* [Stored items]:
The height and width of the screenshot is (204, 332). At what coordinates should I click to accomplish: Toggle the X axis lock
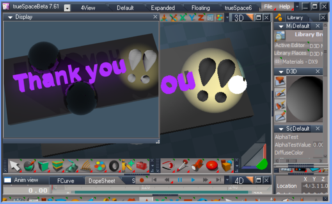pyautogui.click(x=183, y=18)
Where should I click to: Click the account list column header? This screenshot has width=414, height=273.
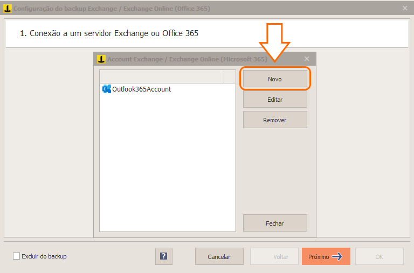tap(162, 76)
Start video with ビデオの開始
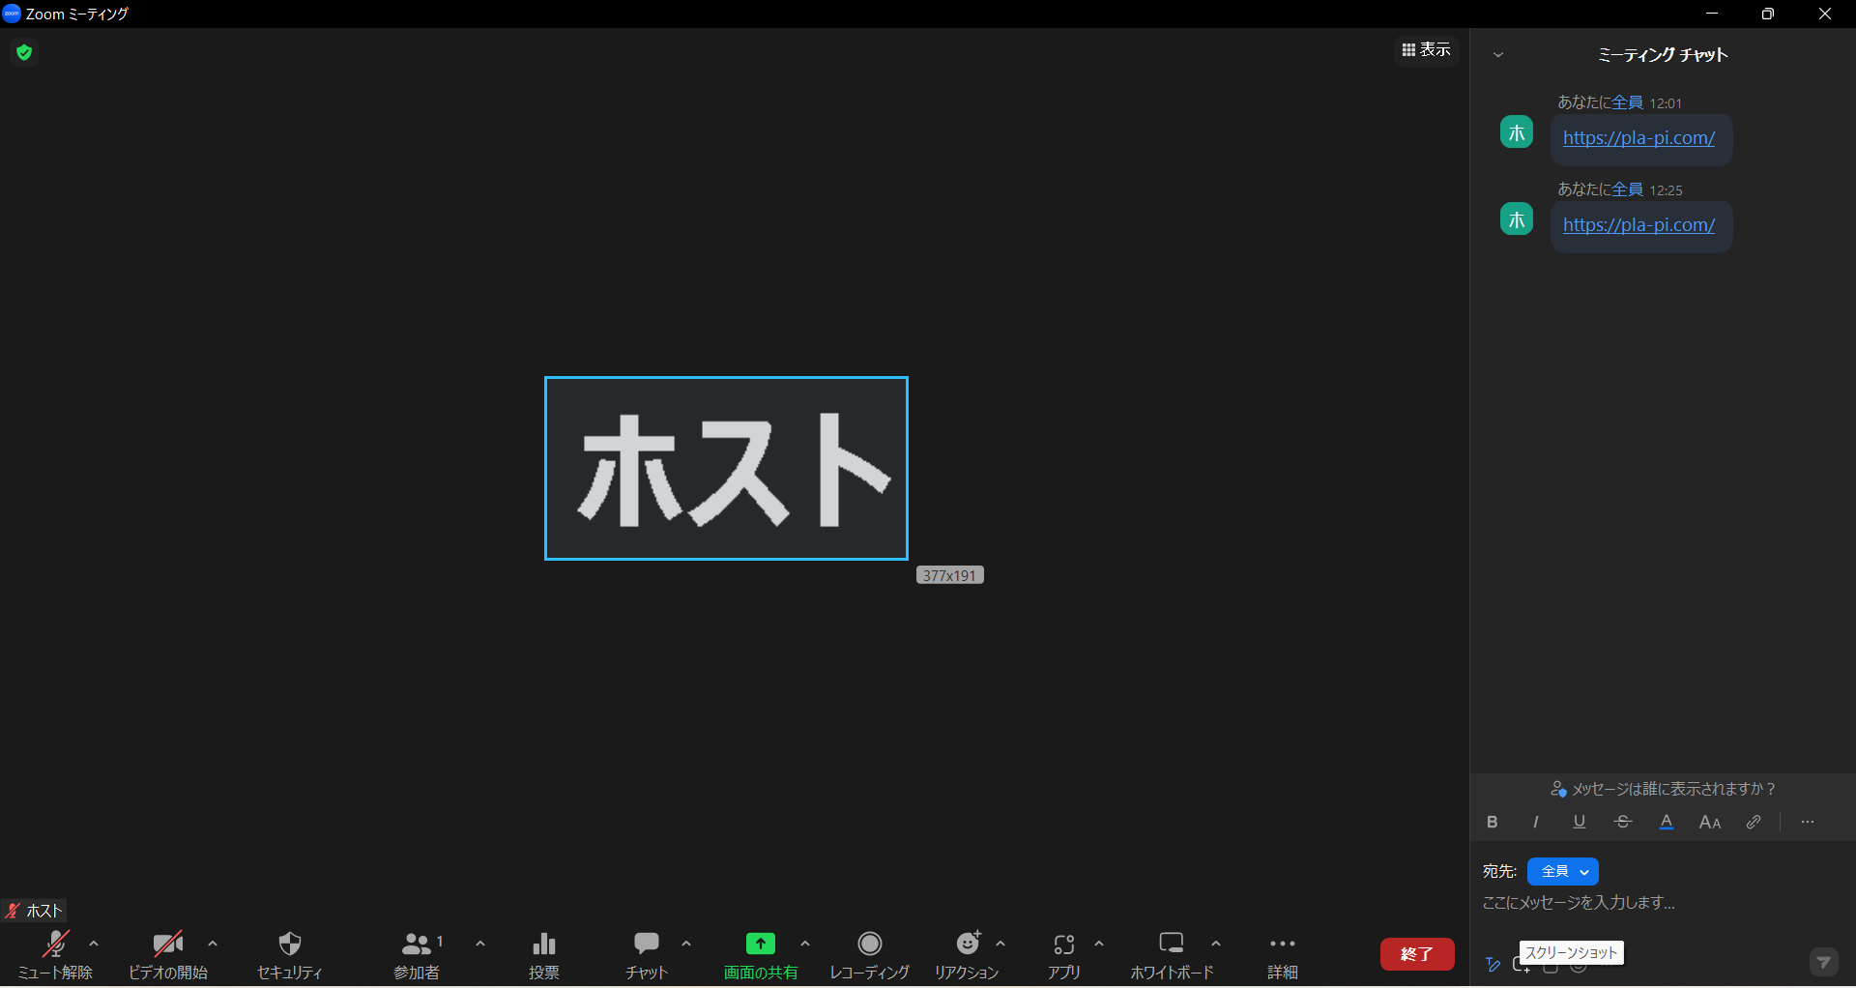The height and width of the screenshot is (988, 1856). 167,944
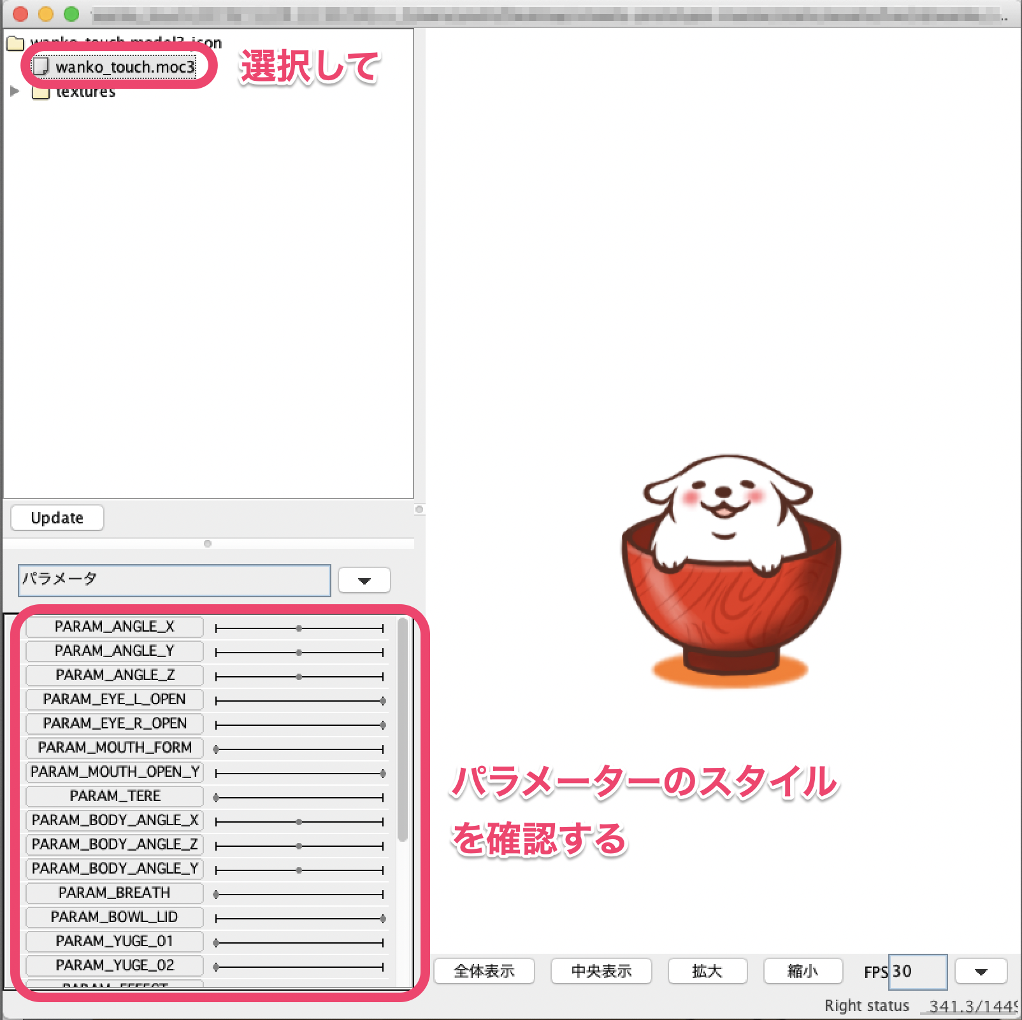Click the root model3.json folder icon

click(15, 43)
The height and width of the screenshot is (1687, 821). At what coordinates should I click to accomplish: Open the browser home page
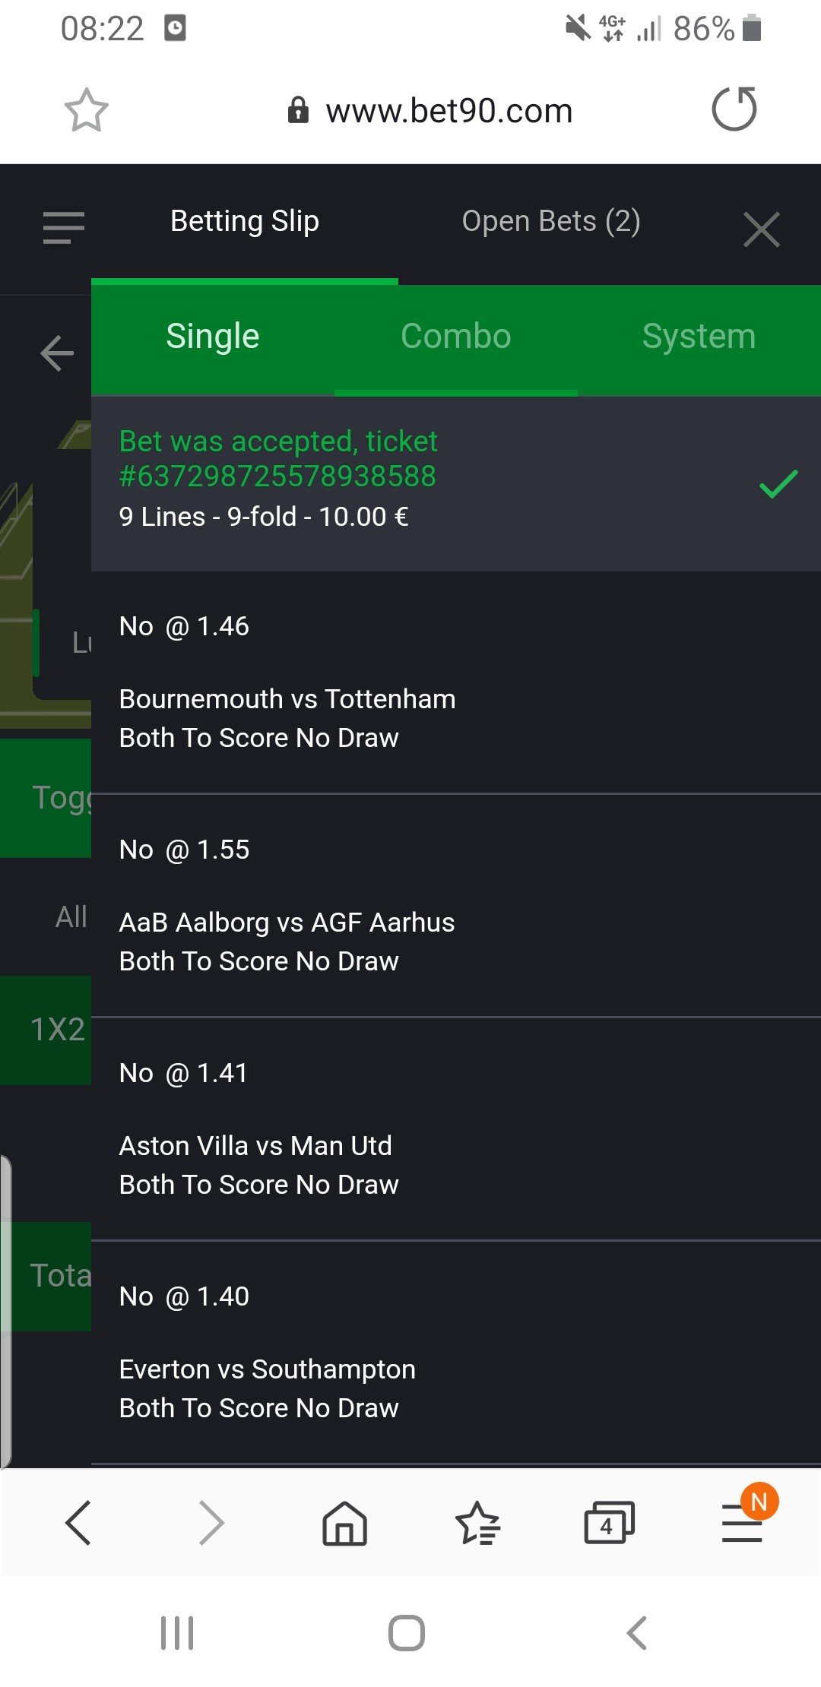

* [What you need to do]: Omit the pictures and set down the records exactly.

* [Task output]:
The height and width of the screenshot is (204, 332). At what coordinates should I click to accomplish: Toggle the X axis lock
pyautogui.click(x=183, y=18)
Where should I click to: Click the account list column header? This screenshot has width=414, height=273.
tap(162, 76)
Start video with ビデオの開始
The height and width of the screenshot is (988, 1856). 167,944
Click the root model3.json folder icon

click(15, 43)
The height and width of the screenshot is (1687, 821). At what coordinates should I click to accomplish: Open the browser home page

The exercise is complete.